*DIRECTIONS:* State how many lines in the listing include the word "agent", and give no other text.

*DATASET RECORDS:*
◆ ◆ ◆ ◆ ◆ ◆ ◆
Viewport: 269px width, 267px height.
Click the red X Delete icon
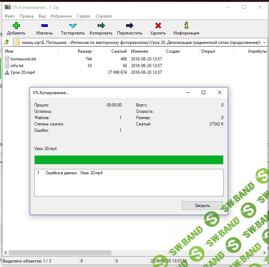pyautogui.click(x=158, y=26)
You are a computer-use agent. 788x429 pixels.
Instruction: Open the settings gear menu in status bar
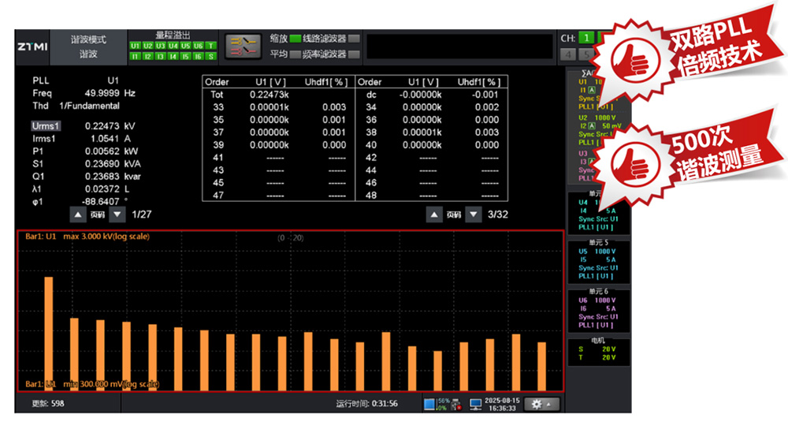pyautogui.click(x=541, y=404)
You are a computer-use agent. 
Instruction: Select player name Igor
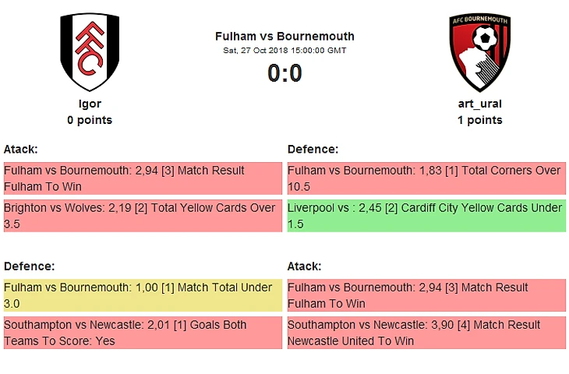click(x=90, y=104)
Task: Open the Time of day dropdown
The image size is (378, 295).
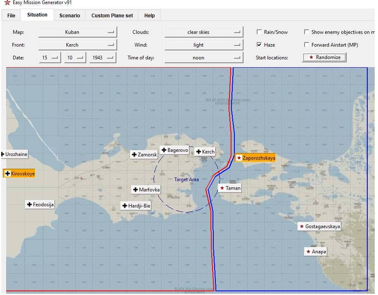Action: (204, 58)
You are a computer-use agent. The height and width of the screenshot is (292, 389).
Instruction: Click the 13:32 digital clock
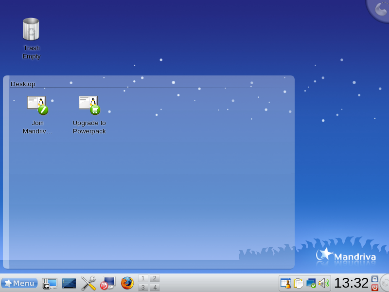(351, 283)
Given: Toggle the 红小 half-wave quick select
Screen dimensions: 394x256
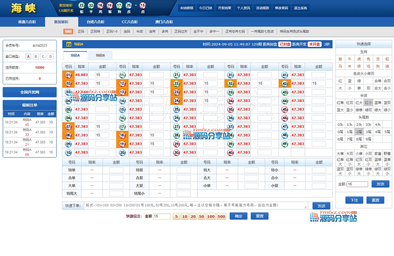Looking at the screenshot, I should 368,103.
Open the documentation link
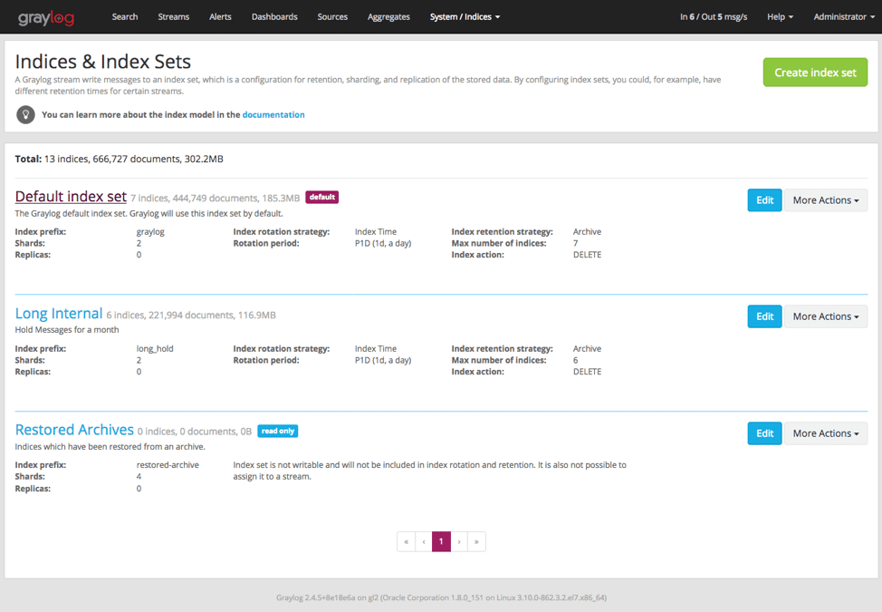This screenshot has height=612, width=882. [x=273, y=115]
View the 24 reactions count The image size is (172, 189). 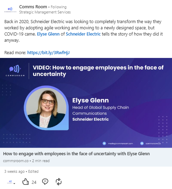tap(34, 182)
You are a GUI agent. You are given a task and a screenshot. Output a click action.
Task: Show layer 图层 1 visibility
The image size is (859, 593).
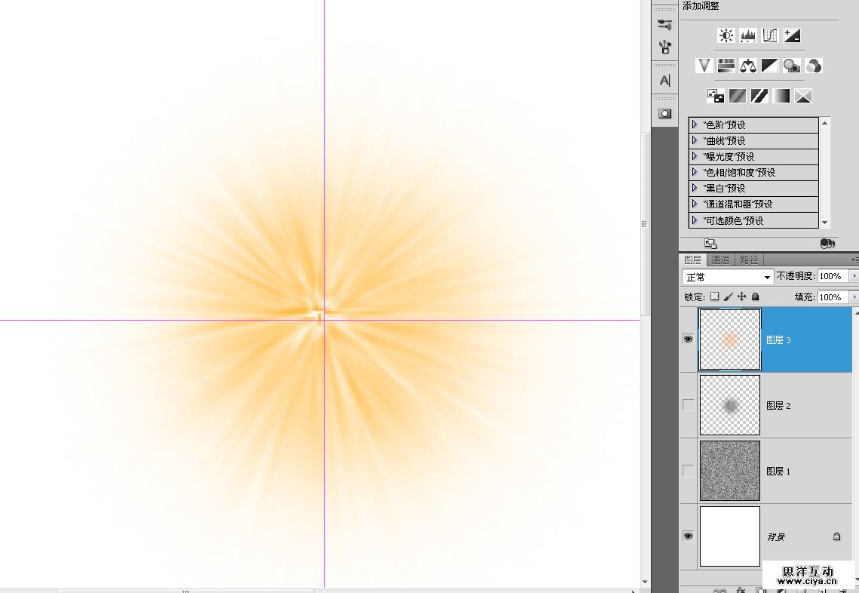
◆ ◆ ◆ ◆ ◆ ◆ ◆
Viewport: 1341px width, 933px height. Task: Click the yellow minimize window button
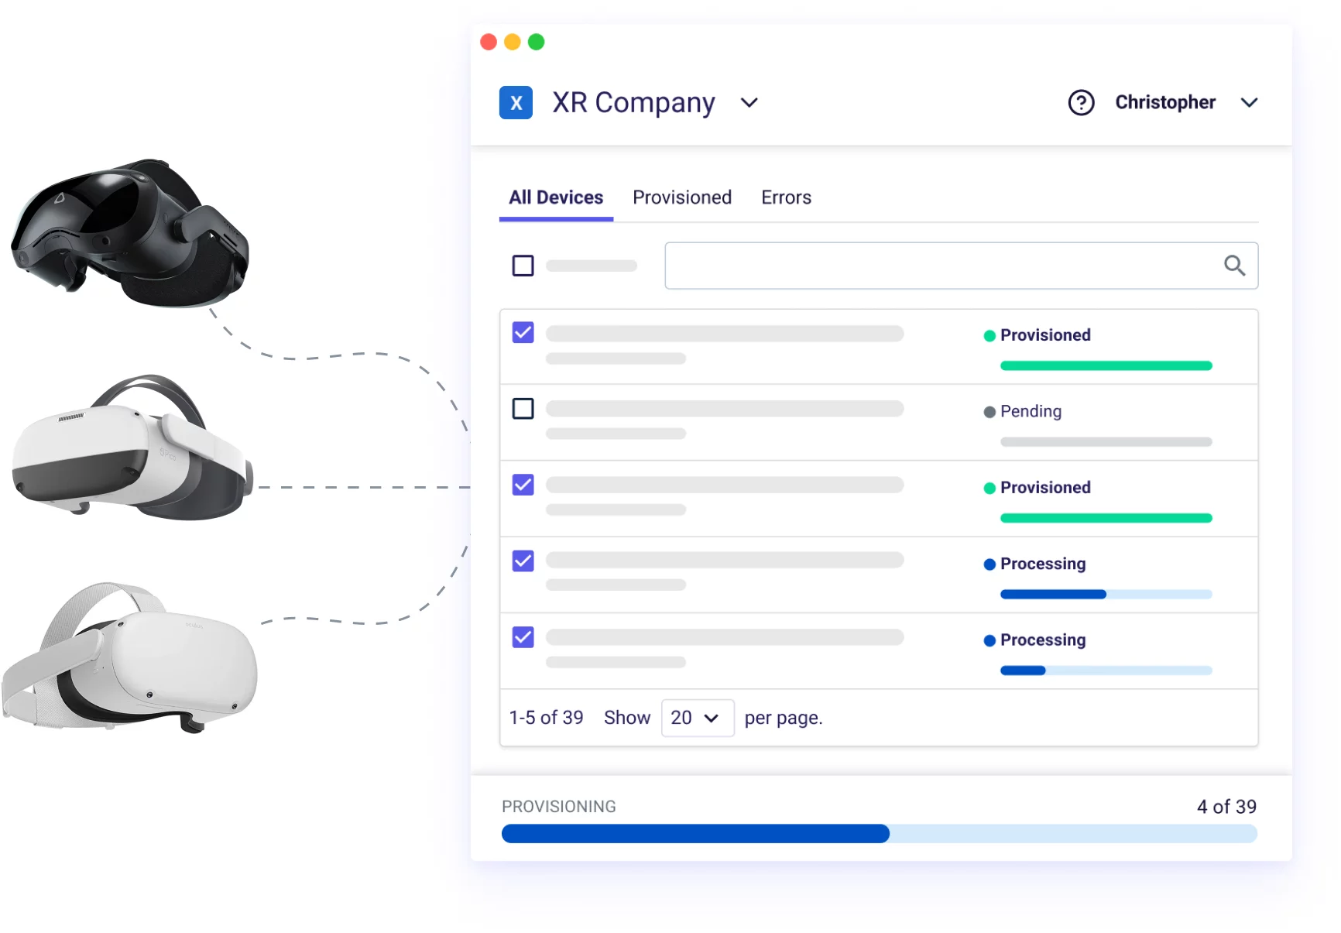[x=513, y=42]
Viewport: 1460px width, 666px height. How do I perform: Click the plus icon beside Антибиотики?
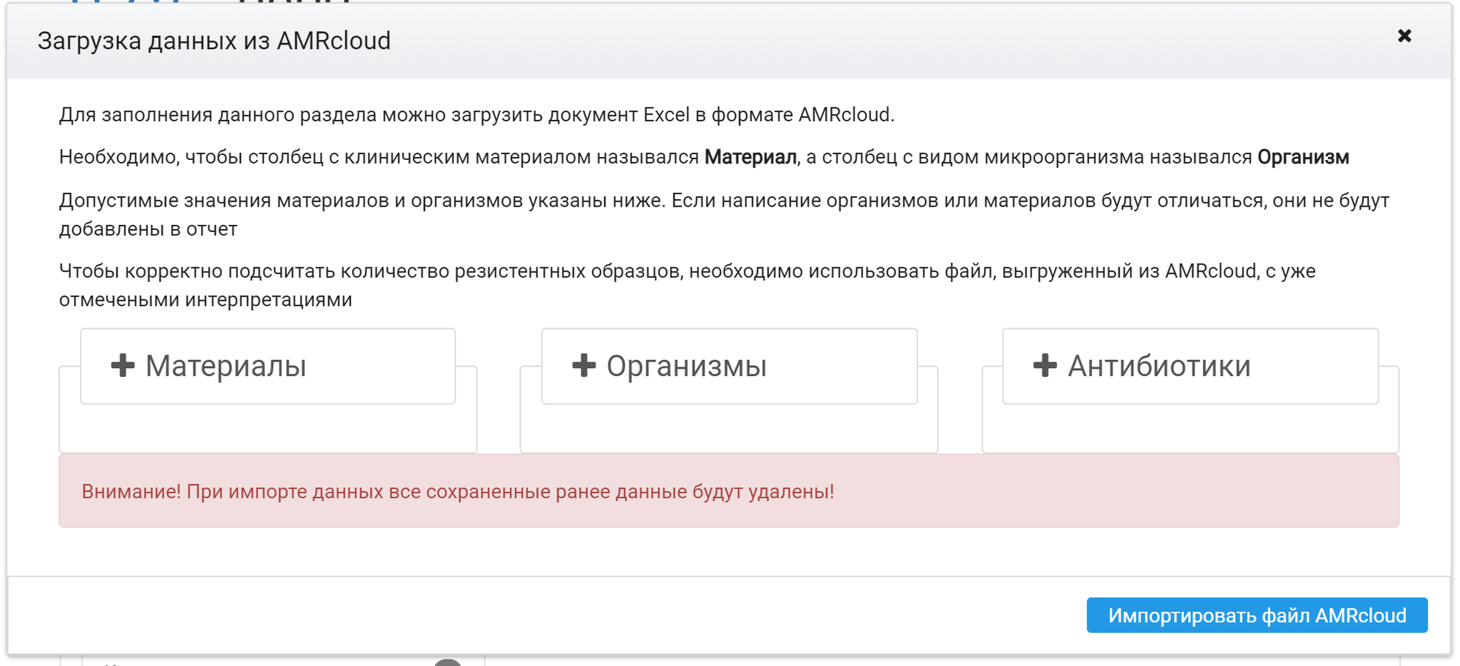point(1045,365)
◆ ◆ ◆ ◆ ◆ ◆ ◆
*PROBLEM SOLUTION:* 4